Important voice of ecological change
For a good ten years, Ghosh has been linking his research on colonial history to the climate crisis, becoming one of the most important global voices arguing for radical change in the way we treat our planet. With his non-fiction book ’The Great Derangement’, Amitav Ghosh has at once co-founded and fundamentally critiqued the genre of so-called ’climate fiction’. He repeatedly draws attention to the fact that in the literary canon nature appears primarily as a passive background. According to Ghosh, a new relationship to our ’fellow world’ is necessary in order to find a way out of the planetary crisis of mankind beyond technological solutions.
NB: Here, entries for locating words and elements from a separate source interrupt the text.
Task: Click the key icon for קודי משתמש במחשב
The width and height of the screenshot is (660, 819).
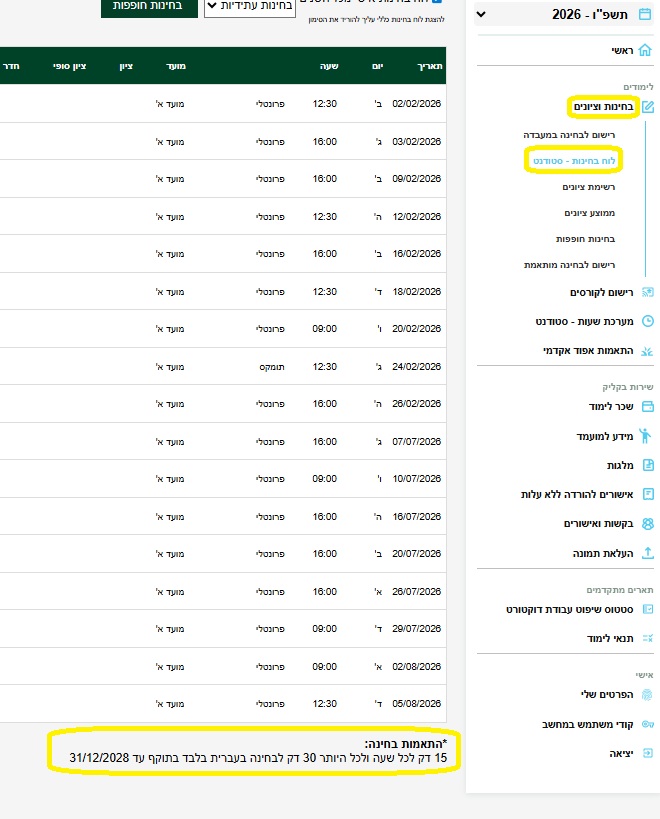Action: 648,724
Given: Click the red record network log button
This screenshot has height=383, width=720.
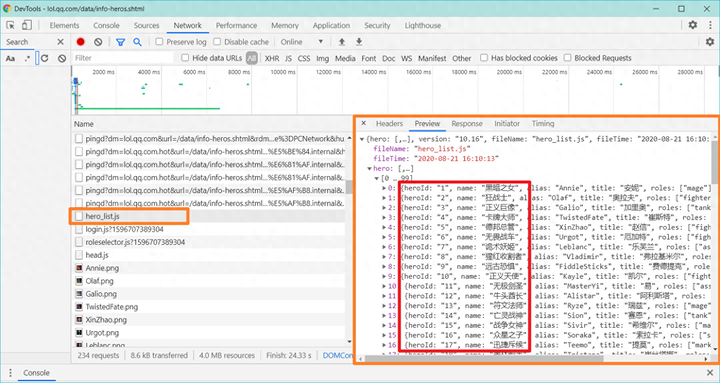Looking at the screenshot, I should click(x=81, y=42).
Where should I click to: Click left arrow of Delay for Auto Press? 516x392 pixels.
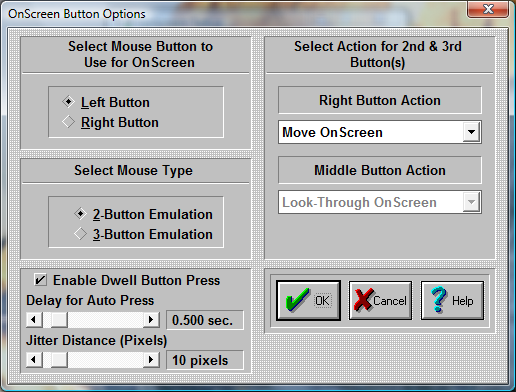tap(34, 320)
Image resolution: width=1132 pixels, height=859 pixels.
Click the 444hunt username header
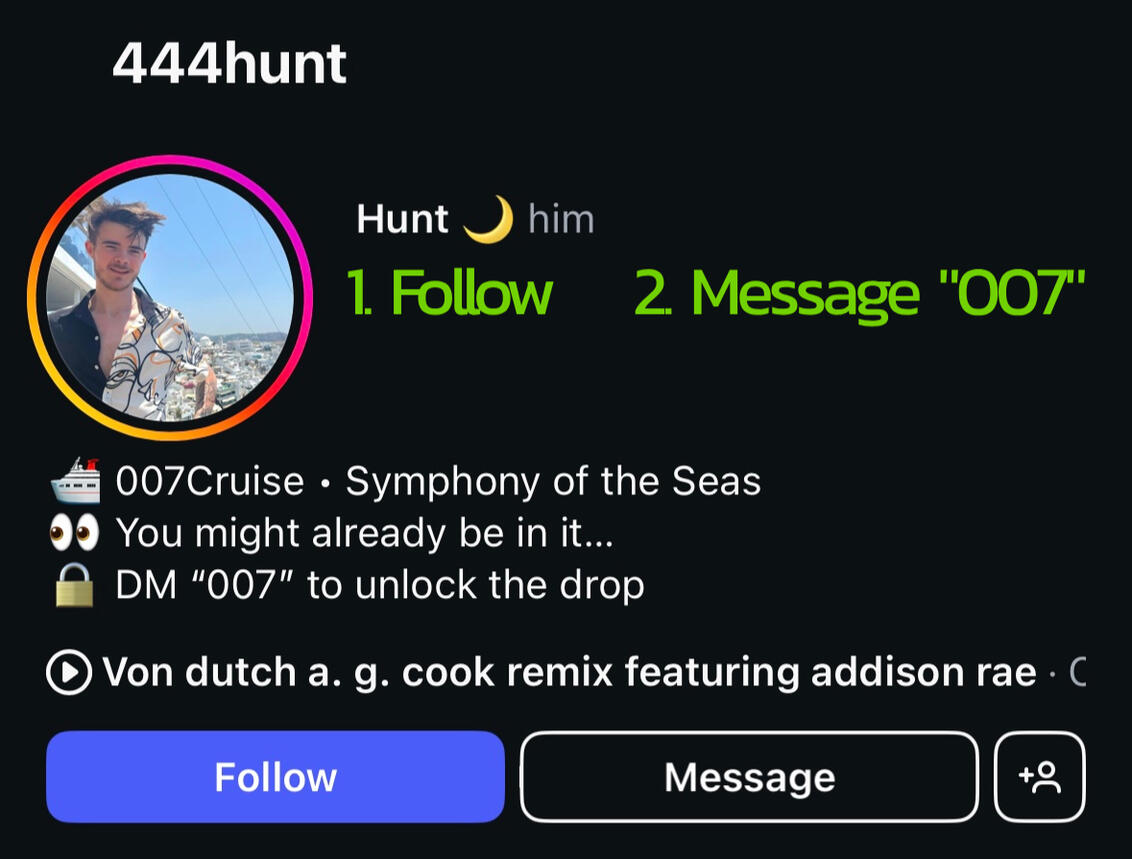pyautogui.click(x=229, y=65)
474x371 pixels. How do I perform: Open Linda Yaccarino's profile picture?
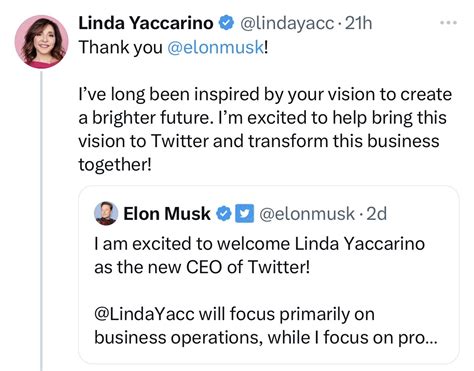(41, 42)
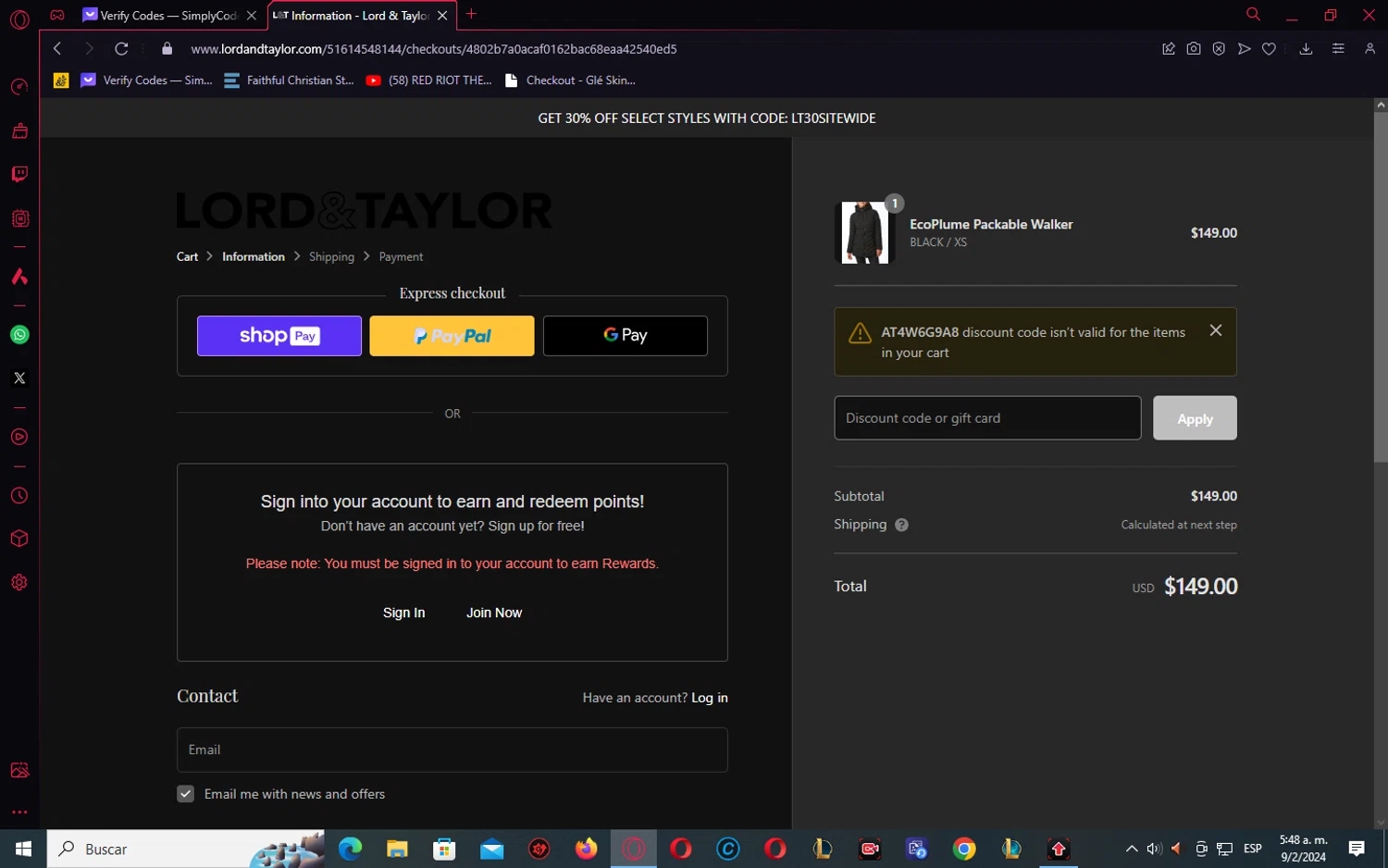Open the X (Twitter) sidebar panel
This screenshot has width=1388, height=868.
[19, 378]
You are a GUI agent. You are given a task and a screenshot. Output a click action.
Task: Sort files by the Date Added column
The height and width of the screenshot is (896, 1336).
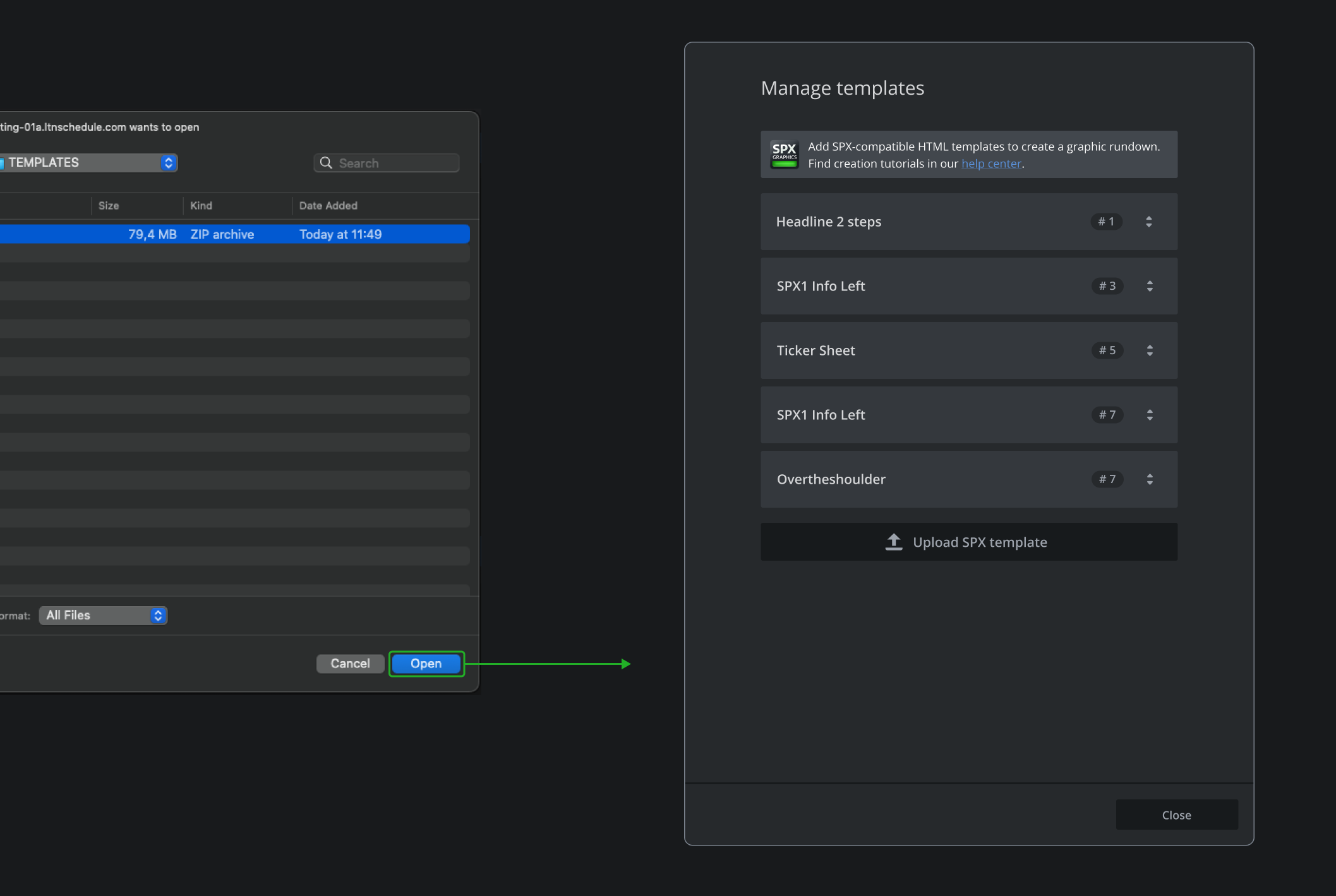(x=328, y=205)
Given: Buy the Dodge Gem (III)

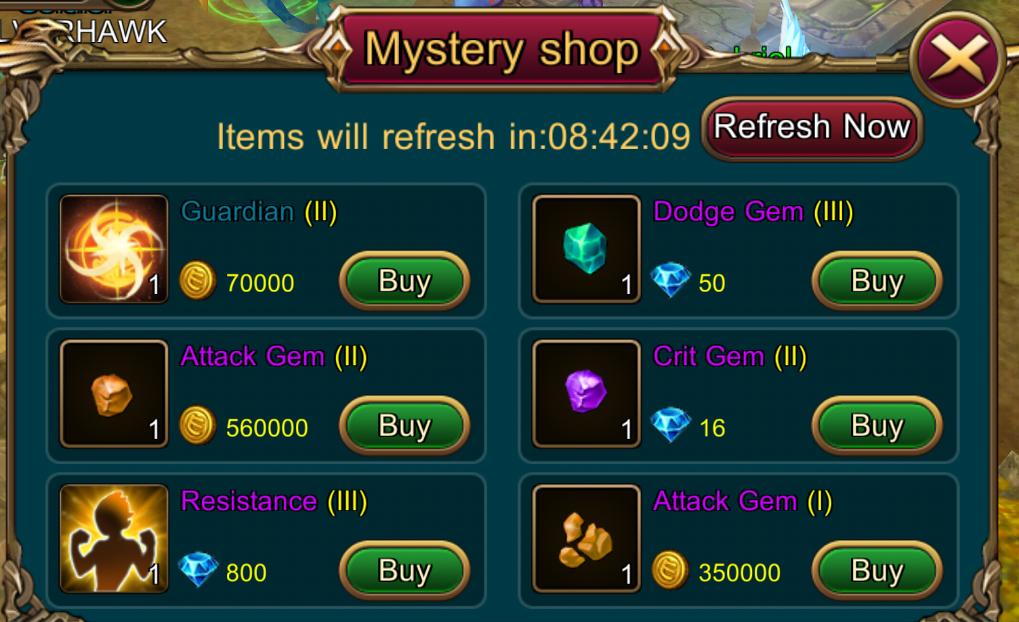Looking at the screenshot, I should [877, 281].
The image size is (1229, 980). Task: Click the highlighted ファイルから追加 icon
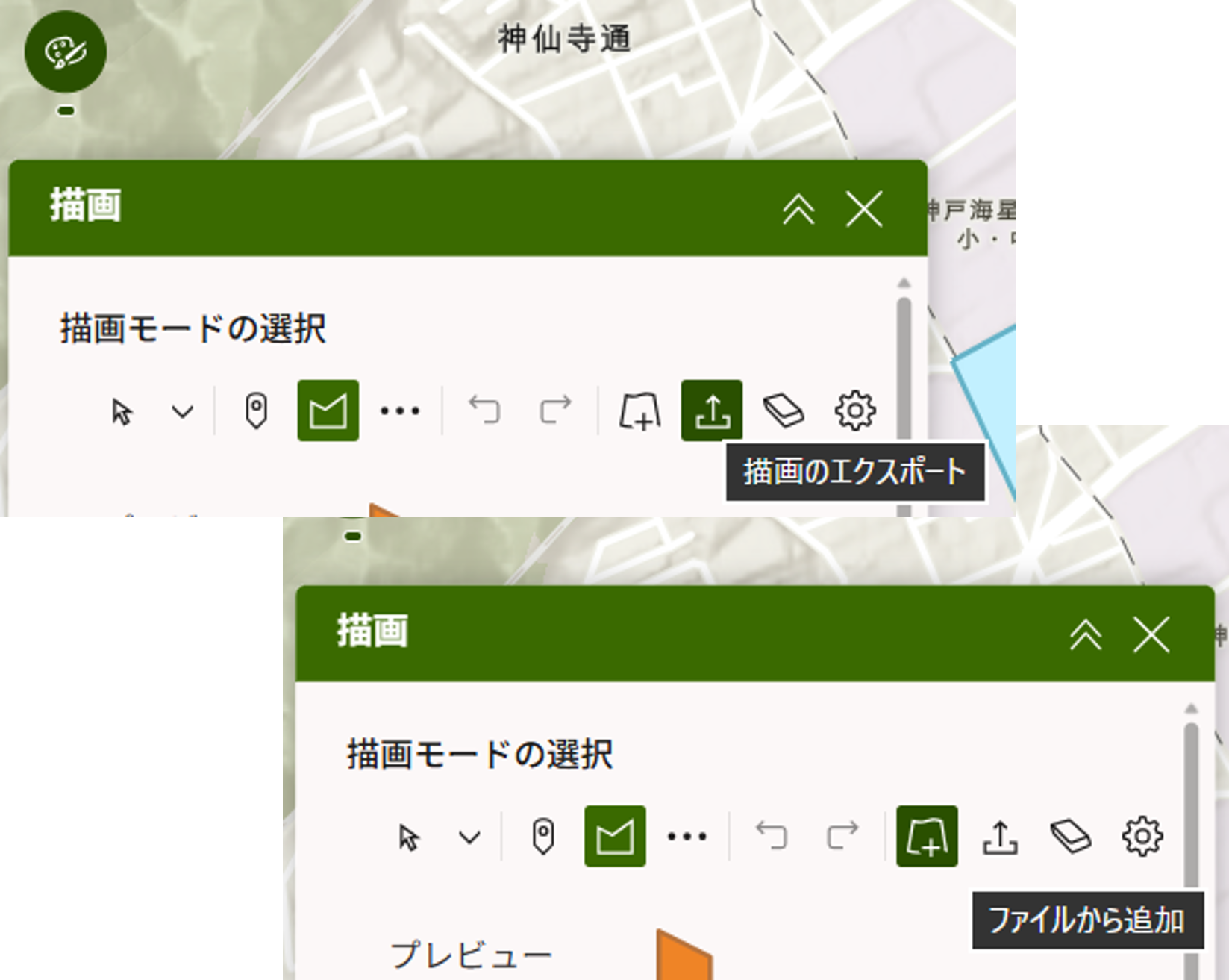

Simultaneously with Ghosh’s appearance in Bern, the German translation of his latest non-fiction book ’Der Fluch der Muskatnuss. Parable of a World in Crisis’. In it, Ghosh takes readers on a journey through history around the world, pointing to alternative human-nature relationships, such as among the First Nations of North America.
Reading and Discussion with Amitav Ghosh at the Stadttheater Bern
’The goal of this year’s Anthropology Talks is to initiate a broad-based exchange. To this end, we are collaborating with the Stadttheater Bern and inviting voices from other academic disciplines as well as from culture and civil society,’ says Michaela Schäuble, professor of social anthropology with a focus on media anthropology and director at the Institute of Social Anthropology at the University of Bern. ’We have designed the event with Amitav Ghosh to be interesting and accessible to a broad public.’ First, Ghosh will present thoughts from his book ’The Curse of Nutmeg’ at the Stadttheater Bern under the title ’Imagining Worlds.’ Here, too, he is concerned with a critical examination of European colonial history and the construction of a new relationship to the surrounding or ’fellow world’.
Afterwards, Izabel Barros (historian, University of Lausanne), Darcy Alexandra (social anthropologist, poet and filmmaker, University of Bern), Charles Heller (migration researcher and filmmaker, Border Forensics) and Jyothy Karat (photojournalist and anthropology student, University of Bern), four voices from different disciplines and with transnational biographies are invited to discuss their perspectives, concerns and questions with Amitav Ghosh. Michaela Schäuble: ’For a brief moment, the Bern audience will also be on the Banda Islands in Indonesia, in the desert on the US-Mexican border, in an elephant reserve in Kerala, in a Brazilian quilombo, or in a refugee camp on Lampedusa.’
The event will be held in German and English. There will be a dubbed translation. Admission is free.